**WORK REQUEST 1**
Translate this sentence from the article about China's big tech rout into Spanish: "In the other — the Chinese universe — a different system presides."
**WORK REQUEST 2**
Repeat the article about China's big tech rout from "In the West, governments" up to and including "across the world.", word for word.

[[ READING TEXT, beginning ]]

China’s big tech rout spurs questions

‘‘Ask any expert, they will tell you that Facebook is the most dangerous player in the digital...
‘‘Ask any expert, they will tell you that Facebook is the most dangerous player in the digital world.’’ PHOTO: REUTERS
Chinese President Xi Jinping has grasped a fundamental truth in his quest to win the technology race — that internet companies are all ultimately disposable, writes John Naughton.

This is story of two parallel universes. Over in the Western one, neoliberal capitalism rules. In the other — the Chinese universe — a different system presides. In both universes, government concern over the growing power of giant tech companies has been growing for a while, but there the similarities end.

In the West, governments and legislatures were asleep at the wheel as the tech companies zoomed along their rapid growth paths. But in the past few years, democratic institutions have belatedly lumbered into action, or at any rate into a semblance of activity. Since 2010, for example, Europe has launched more than 36 regulatory probes against big tech, including 10 from the European Commission and 26 from individual European countries. I keep a spreadsheet of these actions, which, in addition to the EU suits, lists seven major actions by US authorities, three by the UK Competition and Markets Authority and two by the German Federal Cartel Office at present. And it seems there are about 70 such actions in progress across the world.

The kindest thing one could say about this flurry of regulatory activity is that it lacks coherence and consistency. In July, for example, two antitrust suits against Facebook filed by some US states and the Federal Trade Commission were summarily thrown out by the judge for what, legally speaking, are elementary schoolboy mistakes, such as failing to provide facts that would support the claim that Facebook had a monopoly in social networking.

[[ READING TEXT, end ]]
[[ EXCERPTED RECORDS, beginning ]]

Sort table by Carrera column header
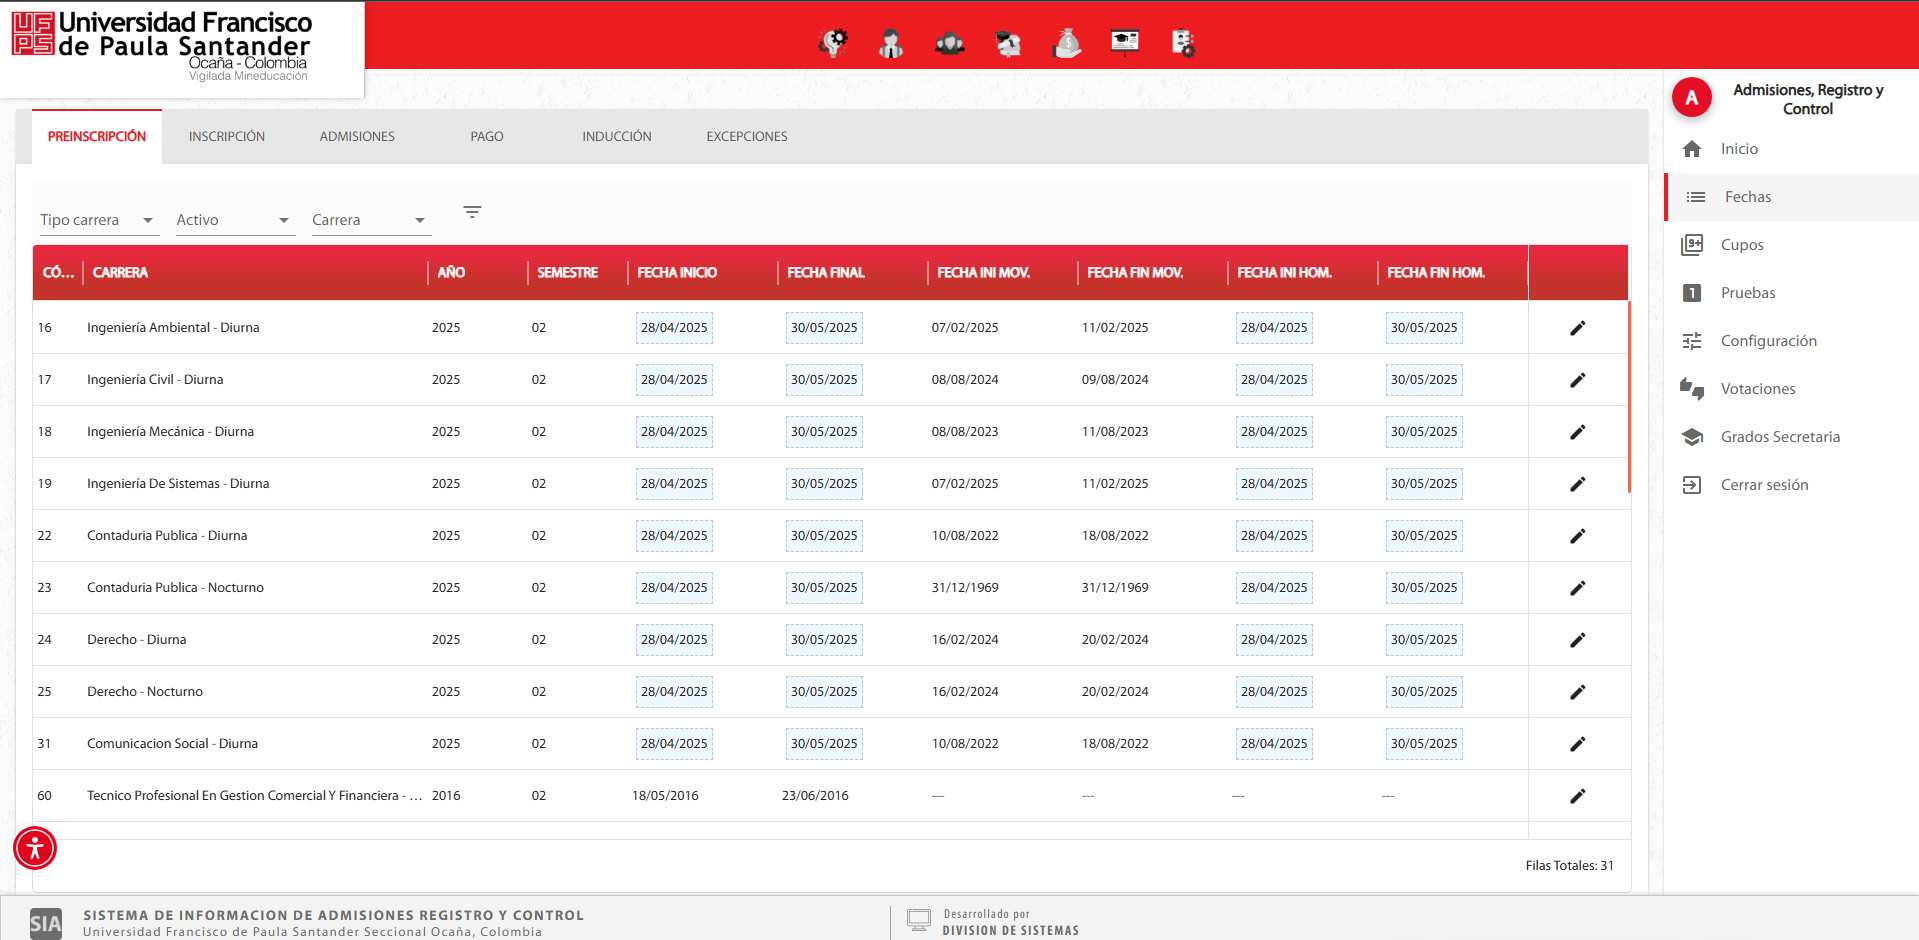 coord(120,273)
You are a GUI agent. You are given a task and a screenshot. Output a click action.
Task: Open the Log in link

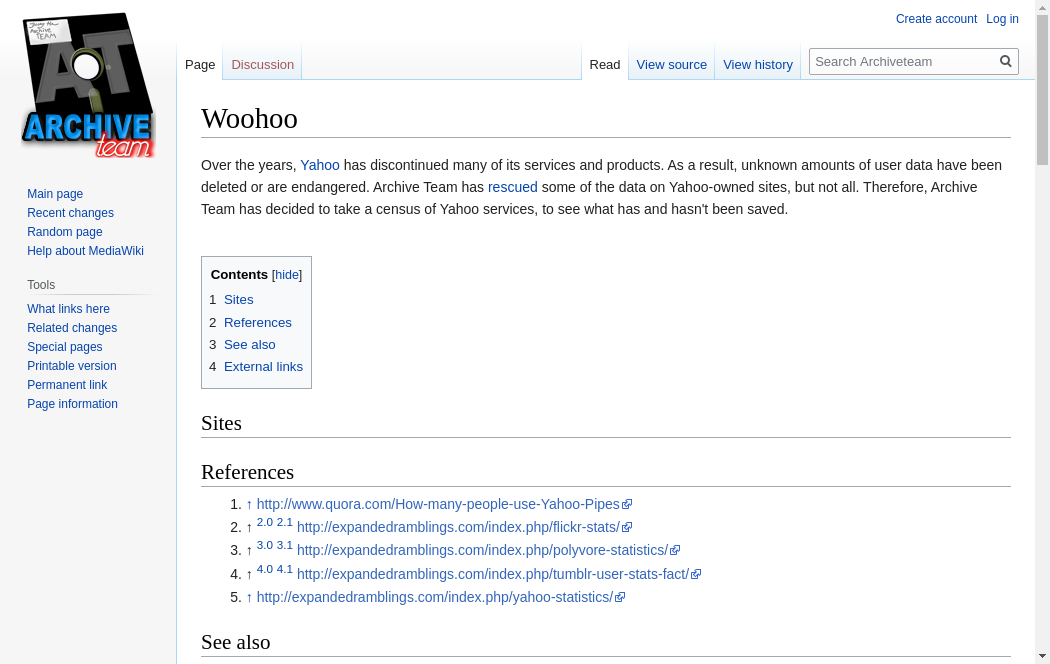[x=1002, y=19]
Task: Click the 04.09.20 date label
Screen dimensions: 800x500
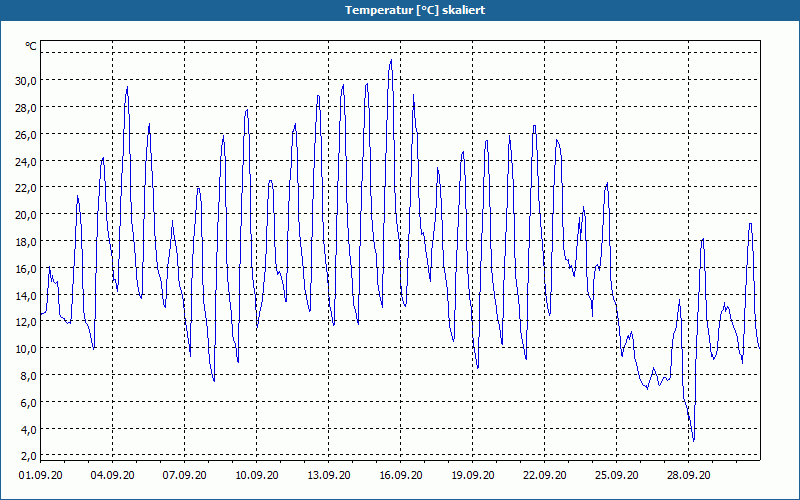Action: pyautogui.click(x=112, y=475)
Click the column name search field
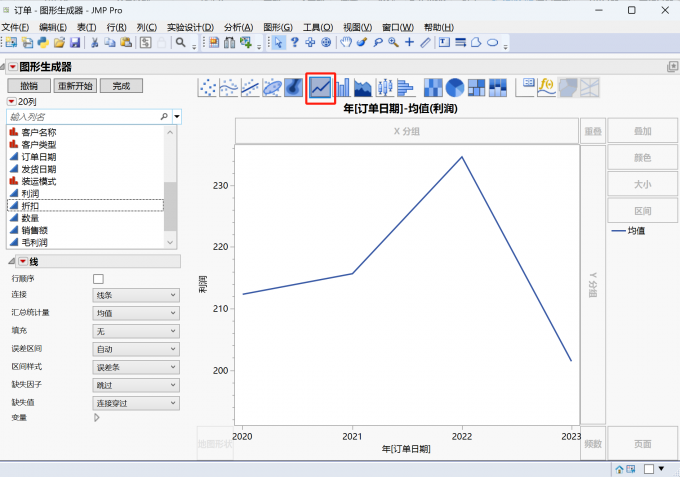 (x=83, y=117)
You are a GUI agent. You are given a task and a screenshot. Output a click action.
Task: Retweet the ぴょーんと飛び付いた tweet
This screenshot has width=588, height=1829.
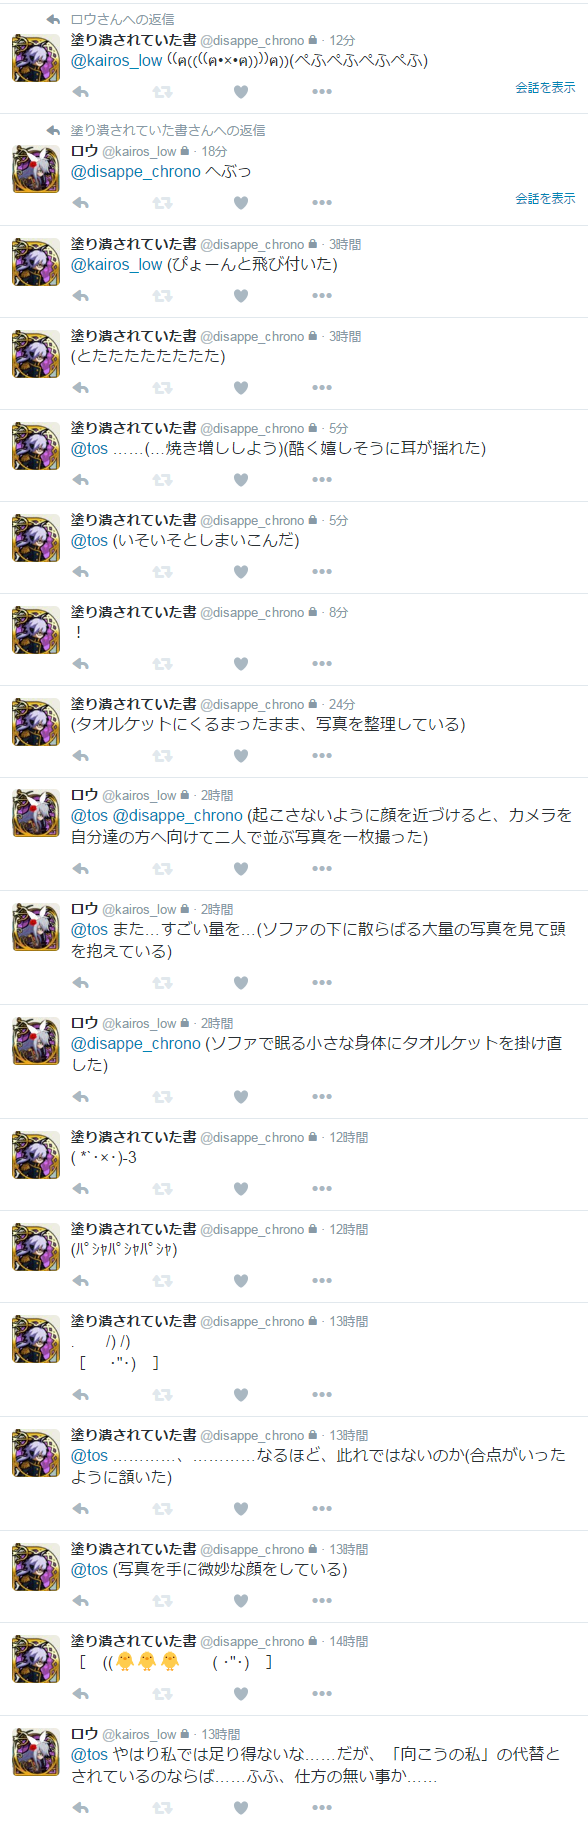tap(162, 295)
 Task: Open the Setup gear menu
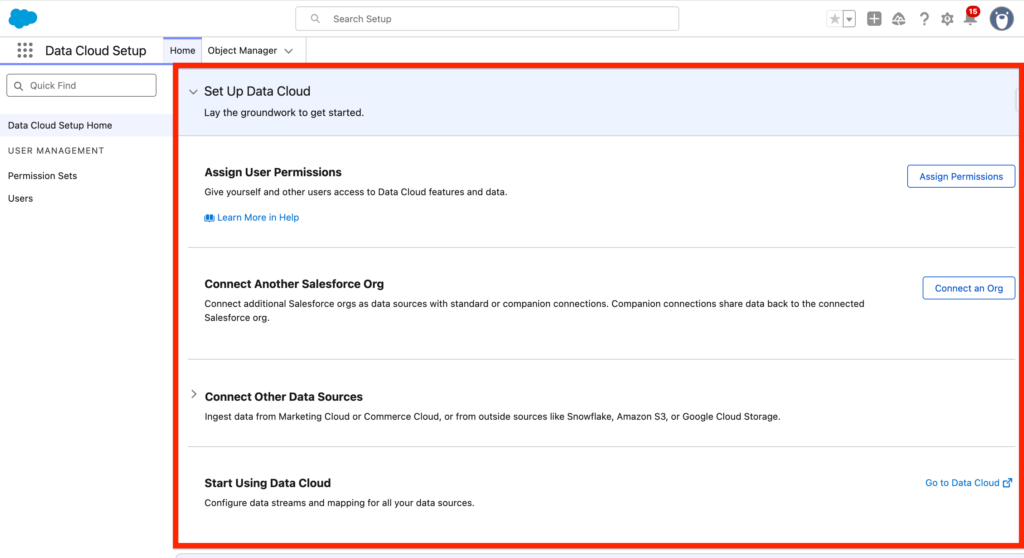pos(947,19)
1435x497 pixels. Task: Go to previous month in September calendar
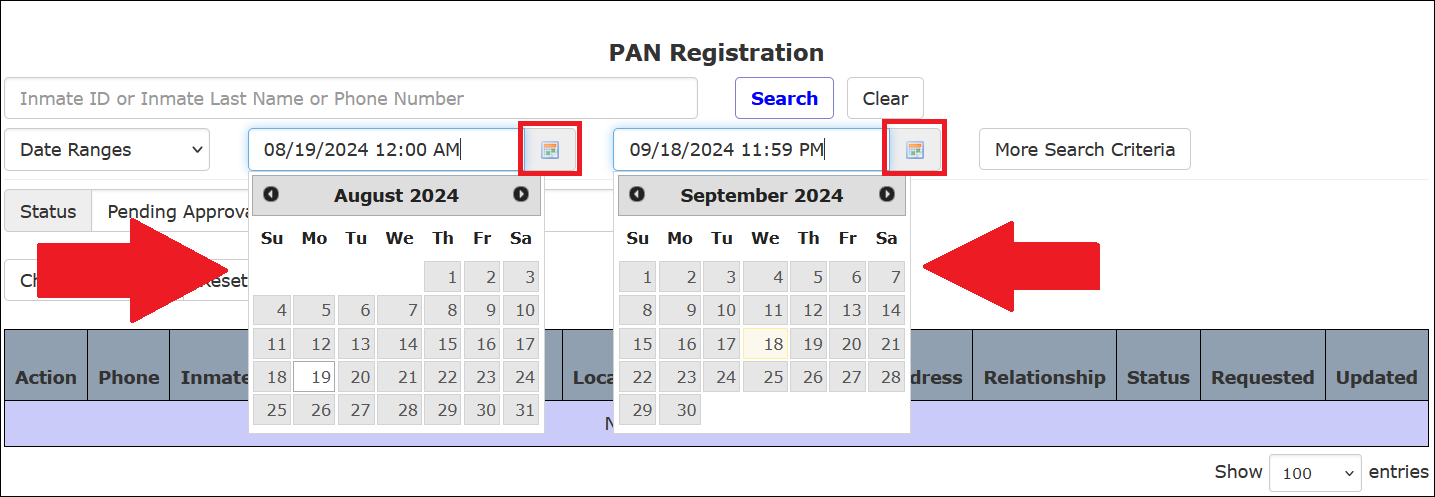point(637,195)
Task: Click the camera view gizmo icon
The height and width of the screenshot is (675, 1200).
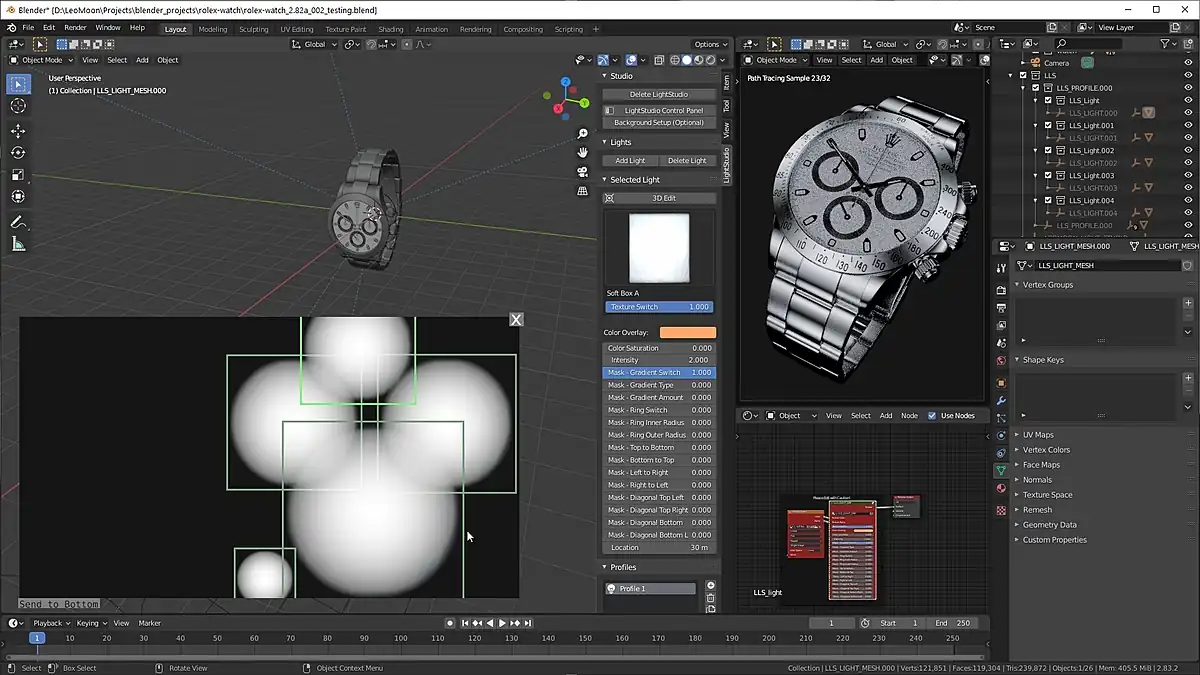Action: pos(583,172)
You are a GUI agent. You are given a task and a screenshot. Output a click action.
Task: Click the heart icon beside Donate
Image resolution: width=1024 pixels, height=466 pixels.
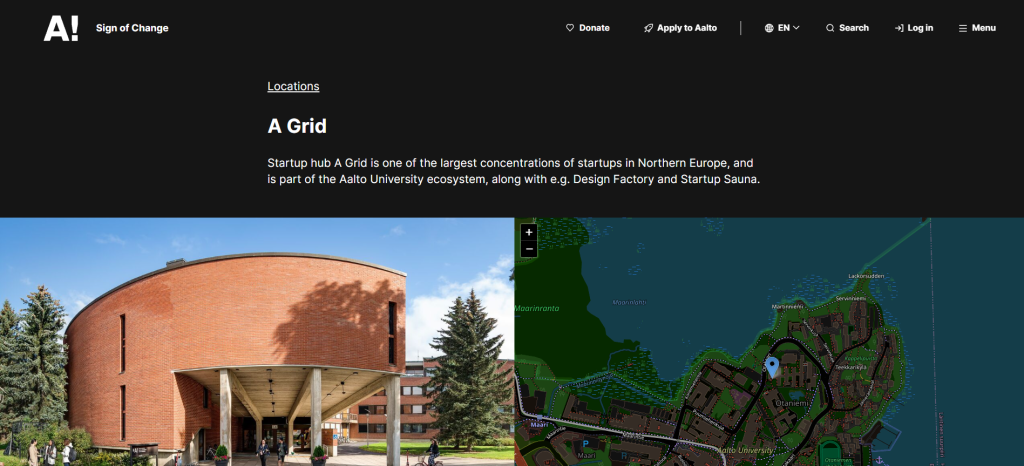[570, 28]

[[ EXCERPTED RECORDS, end ]]

**ANSWER SPACE 1**
En el otro —el universo chino— rige un sistema diferente.

**ANSWER SPACE 2**
In the West, governments and legislatures were asleep at the wheel as the tech companies zoomed along their rapid growth paths. But in the past few years, democratic institutions have belatedly lumbered into action, or at any rate into a semblance of activity. Since 2010, for example, Europe has launched more than 36 regulatory probes against big tech, including 10 from the European Commission and 26 from individual European countries. I keep a spreadsheet of these actions, which, in addition to the EU suits, lists seven major actions by US authorities, three by the UK Competition and Markets Authority and two by the German Federal Cartel Office at present. And it seems there are about 70 such actions in progress across the world.